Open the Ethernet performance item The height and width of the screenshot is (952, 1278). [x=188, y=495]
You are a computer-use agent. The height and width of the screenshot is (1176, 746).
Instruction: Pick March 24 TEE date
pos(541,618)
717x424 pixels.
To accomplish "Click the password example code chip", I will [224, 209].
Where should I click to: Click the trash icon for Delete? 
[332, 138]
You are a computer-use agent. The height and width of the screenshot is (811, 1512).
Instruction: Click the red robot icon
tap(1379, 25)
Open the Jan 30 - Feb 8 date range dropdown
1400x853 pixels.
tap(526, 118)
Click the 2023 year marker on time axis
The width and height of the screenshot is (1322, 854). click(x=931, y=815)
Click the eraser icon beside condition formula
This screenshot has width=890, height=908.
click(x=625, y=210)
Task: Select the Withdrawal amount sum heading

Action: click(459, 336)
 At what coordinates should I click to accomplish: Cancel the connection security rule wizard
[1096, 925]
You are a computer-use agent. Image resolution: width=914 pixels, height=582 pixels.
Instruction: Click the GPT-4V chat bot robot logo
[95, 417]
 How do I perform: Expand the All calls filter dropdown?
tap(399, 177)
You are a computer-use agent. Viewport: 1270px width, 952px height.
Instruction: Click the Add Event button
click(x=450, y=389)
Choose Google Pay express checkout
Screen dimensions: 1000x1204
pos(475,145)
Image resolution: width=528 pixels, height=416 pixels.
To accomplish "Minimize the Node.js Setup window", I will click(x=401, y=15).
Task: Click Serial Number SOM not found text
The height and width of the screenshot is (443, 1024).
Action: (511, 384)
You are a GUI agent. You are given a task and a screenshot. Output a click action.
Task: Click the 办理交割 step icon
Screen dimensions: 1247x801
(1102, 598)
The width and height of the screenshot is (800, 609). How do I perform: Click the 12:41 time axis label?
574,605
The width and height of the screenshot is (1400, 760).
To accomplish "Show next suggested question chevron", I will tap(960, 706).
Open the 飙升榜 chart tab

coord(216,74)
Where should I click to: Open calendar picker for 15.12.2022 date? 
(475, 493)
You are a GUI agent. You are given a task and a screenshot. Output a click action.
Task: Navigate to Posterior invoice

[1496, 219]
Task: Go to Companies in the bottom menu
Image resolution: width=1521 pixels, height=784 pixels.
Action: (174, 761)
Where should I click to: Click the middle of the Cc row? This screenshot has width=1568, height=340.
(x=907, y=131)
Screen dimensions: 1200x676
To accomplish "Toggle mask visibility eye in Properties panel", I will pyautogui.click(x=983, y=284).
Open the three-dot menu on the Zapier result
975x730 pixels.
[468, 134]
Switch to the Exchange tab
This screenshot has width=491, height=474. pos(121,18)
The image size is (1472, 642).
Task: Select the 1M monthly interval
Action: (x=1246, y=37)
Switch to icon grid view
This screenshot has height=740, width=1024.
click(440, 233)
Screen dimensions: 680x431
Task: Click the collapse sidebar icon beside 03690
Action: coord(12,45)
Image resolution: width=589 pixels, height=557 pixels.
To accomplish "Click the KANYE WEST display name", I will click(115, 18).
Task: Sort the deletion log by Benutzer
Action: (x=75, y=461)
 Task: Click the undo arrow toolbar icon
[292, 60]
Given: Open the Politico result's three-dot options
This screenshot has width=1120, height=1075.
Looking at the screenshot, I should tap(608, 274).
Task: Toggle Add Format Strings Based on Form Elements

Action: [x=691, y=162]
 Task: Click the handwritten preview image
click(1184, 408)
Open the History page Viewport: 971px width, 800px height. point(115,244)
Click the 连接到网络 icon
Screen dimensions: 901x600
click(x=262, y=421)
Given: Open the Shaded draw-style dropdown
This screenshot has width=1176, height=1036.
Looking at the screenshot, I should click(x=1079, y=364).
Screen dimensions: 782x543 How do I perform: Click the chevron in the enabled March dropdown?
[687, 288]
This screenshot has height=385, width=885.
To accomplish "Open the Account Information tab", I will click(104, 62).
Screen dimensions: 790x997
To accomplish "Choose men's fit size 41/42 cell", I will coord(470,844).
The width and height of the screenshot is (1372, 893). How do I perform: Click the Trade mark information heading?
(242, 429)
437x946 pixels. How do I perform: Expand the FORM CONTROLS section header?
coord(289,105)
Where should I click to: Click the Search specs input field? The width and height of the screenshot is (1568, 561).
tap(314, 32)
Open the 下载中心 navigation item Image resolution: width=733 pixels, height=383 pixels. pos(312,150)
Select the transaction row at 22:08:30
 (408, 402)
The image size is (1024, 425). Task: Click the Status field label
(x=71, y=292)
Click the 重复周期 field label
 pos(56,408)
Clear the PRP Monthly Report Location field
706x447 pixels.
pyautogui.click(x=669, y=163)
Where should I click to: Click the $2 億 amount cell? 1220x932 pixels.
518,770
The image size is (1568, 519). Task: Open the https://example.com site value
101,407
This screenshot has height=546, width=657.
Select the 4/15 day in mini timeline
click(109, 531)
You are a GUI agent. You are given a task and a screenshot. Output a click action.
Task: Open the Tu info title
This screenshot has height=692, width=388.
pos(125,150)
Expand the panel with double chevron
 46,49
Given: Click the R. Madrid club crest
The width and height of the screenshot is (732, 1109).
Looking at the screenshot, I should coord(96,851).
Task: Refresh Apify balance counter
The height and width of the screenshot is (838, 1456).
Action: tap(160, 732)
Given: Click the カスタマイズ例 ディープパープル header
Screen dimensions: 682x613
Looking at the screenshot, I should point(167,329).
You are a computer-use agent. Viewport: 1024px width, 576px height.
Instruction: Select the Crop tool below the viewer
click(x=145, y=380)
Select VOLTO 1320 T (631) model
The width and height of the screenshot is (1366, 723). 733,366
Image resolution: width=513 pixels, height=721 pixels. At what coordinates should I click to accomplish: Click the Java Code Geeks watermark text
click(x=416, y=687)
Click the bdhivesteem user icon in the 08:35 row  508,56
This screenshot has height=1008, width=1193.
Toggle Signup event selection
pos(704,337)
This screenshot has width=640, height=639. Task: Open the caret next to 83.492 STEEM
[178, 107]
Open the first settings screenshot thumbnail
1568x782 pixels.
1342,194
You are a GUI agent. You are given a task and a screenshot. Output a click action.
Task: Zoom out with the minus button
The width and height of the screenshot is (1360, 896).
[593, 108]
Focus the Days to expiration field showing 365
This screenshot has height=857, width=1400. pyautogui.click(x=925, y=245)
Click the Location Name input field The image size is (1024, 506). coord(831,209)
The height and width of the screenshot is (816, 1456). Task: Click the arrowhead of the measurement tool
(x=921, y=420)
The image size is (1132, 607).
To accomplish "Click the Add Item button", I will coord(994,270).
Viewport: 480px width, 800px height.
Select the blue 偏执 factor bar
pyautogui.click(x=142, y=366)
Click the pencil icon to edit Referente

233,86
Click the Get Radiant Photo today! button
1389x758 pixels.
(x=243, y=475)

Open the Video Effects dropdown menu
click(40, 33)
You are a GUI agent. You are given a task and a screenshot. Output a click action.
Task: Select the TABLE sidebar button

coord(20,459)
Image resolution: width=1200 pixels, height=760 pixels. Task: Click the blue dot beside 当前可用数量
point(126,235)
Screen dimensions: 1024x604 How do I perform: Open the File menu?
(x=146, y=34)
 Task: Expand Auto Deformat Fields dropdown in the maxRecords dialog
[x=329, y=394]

▶ _Exercise_:
Look through the data above for the string "three" and copy every line where it appears.

▶ _Solution to this exercise_:
Open the three-dot menu on the Zapier result
Given: Open the Politico result's three-dot options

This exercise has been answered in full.